After being registered here for over 3 years, I thought I'd better start posting a little bit.









Today, I have been mostly drinking Notes roasted Kenyan Gichathaini AA Lot 081. Lovely sharp lemon tart in beverage form.


----------



## Mrboots2u (May 10, 2013)

Hi and welcome as an official member ! What brewing methods are you using currently ?


----------



## The Systemic Kid (Nov 23, 2012)

Flibster said:


> After being registered here for over 3 years, I thought I'd better start posting a little bit.


Welcome - was the nod to Jesse from the Fast Show deliberate?







-


----------



## Flibster (Aug 15, 2010)

Mrboots2u said:


> Hi and welcome as an official member ! What brewing methods are you using currently ?


Thank you.

Today, just been using my Kalita Wave 185.

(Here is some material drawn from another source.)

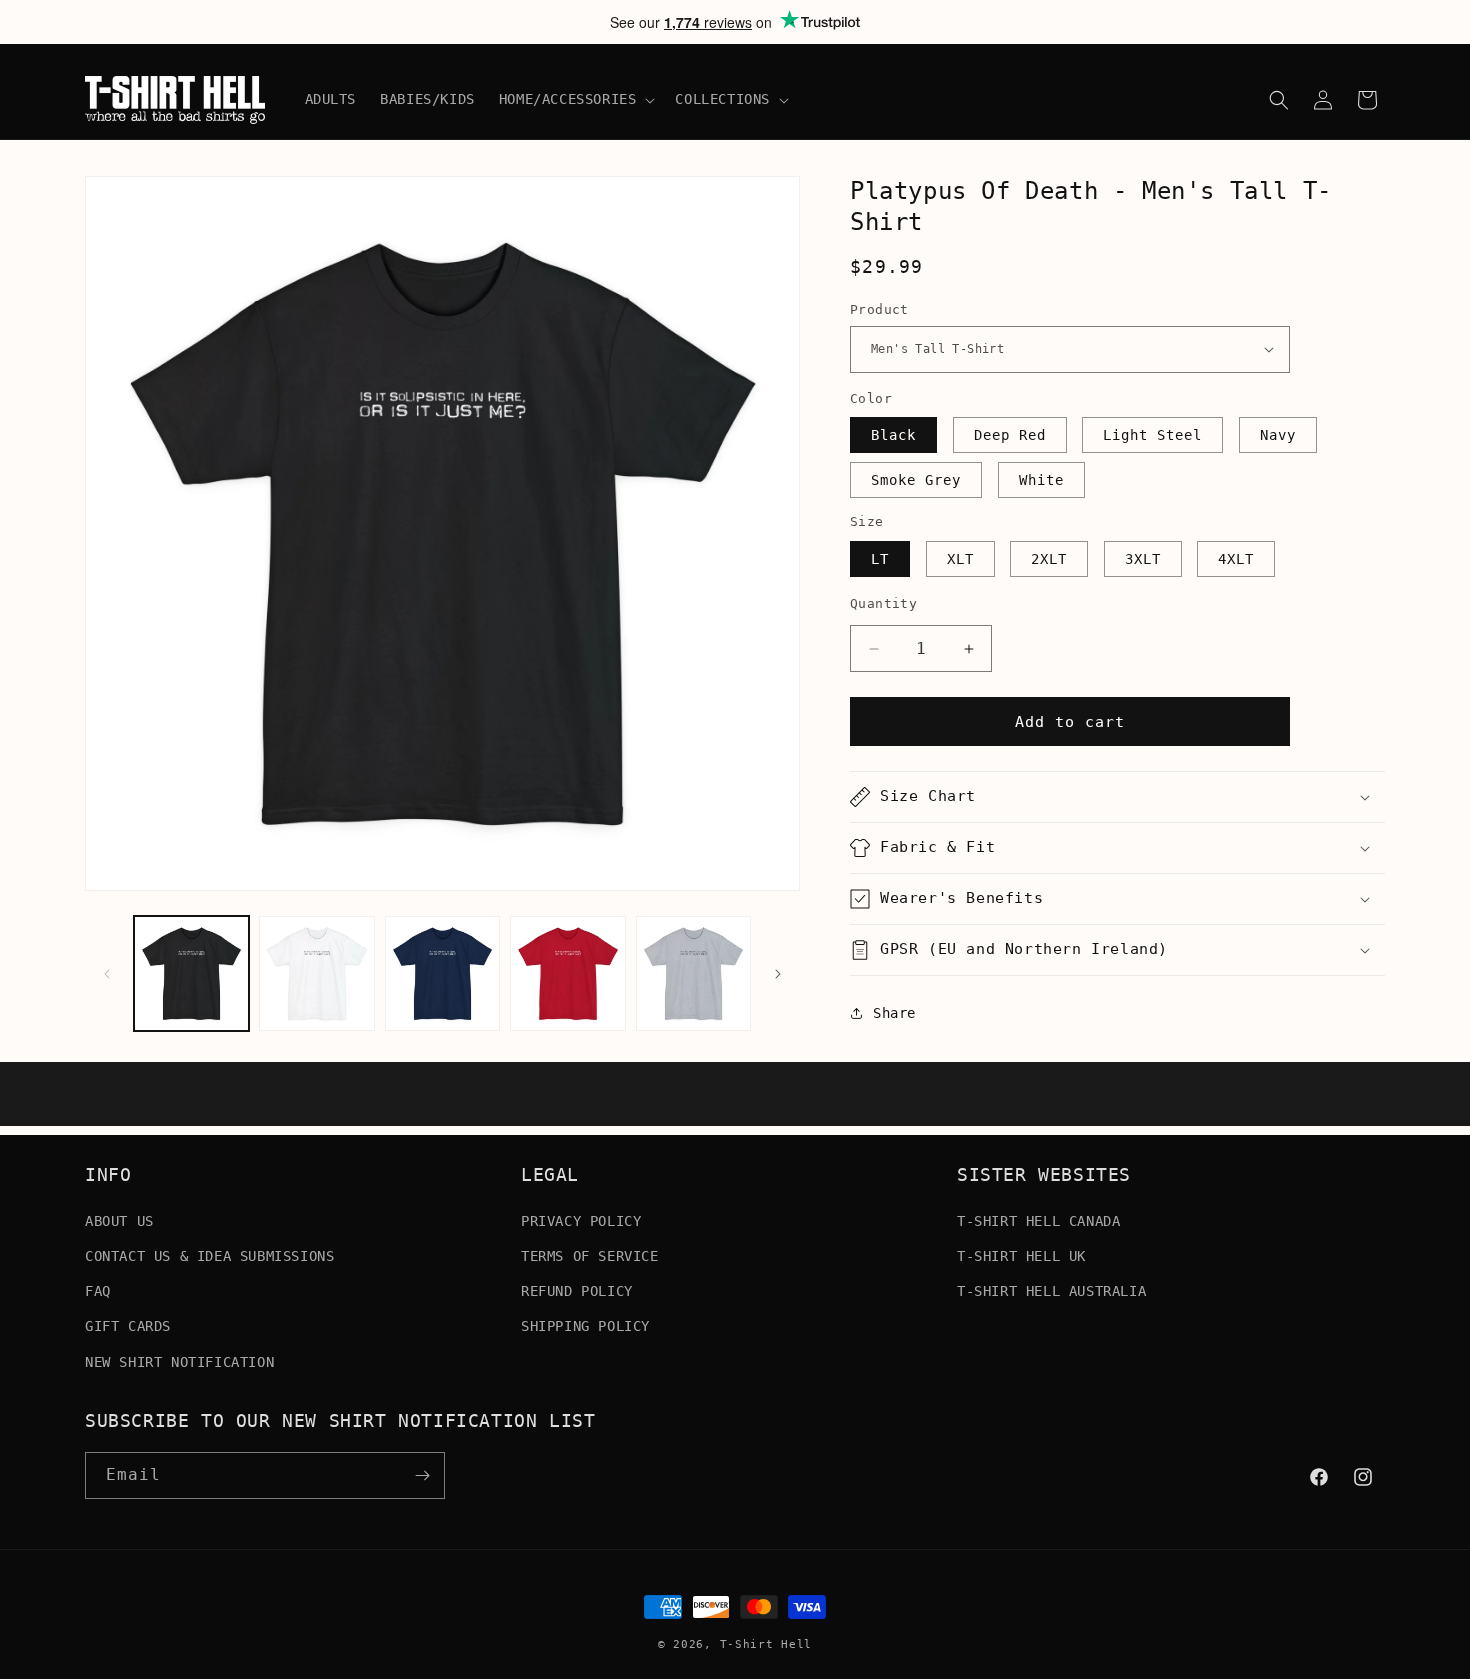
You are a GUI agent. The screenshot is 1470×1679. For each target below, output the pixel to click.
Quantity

Last week or so has involved the Kalita Kantan, Hario V60 02, Hario Syphon TCA-5, Aeropress and a slightly knackered and leaky Gaggia Classic.

I have others hanging around too that aren't used as often. 6 cup Chemex, V60 Carafe, Clever Dripper and some others I've probably forgotten as I really don't use them.



The Systemic Kid said:


> Welcome - was the nod to Jesse from the Fast Show deliberate?
> 
> 
> 
> ...


Errr.... I don't know what that is.


----------



## Mrboots2u (May 10, 2013)

Good selection of brewing methods there ! Espresso and syphon myself , oh and filter and work . Always good to have people with a wide range of tastes and brewing styles on the forum !


----------



## Daren (Jan 16, 2012)

The Systemic Kid said:


> Welcome - was the nod to Jesse from the Fast Show deliberate?
> 
> 
> 
> ...


This week, I'ave mostly been eating ... TARAMASALATA

Classic Fast Show









Welcome Flibster


----------



## Flibster (Aug 15, 2010)

I'll try any brew method and can usually find something I like about each one.

Only one I've never really got to grips with is the french press. It's the one I find hardest to get consistent results from - but I'm working on that with single cup press and a paper filter from the syphon. But I can get pretty much the same results from the Clever dripper, so I tend to use that instead.


----------



## aaronb (Nov 16, 2012)

Hi & Welcome!

I think I met you and your partner once in The Window, a few years back? (if you are who I think you are, if not then just ignore me!).


----------



## Flibster (Aug 15, 2010)

Sounds likely. The Window is one of my haunts when I'm back in Nawfuk.


----------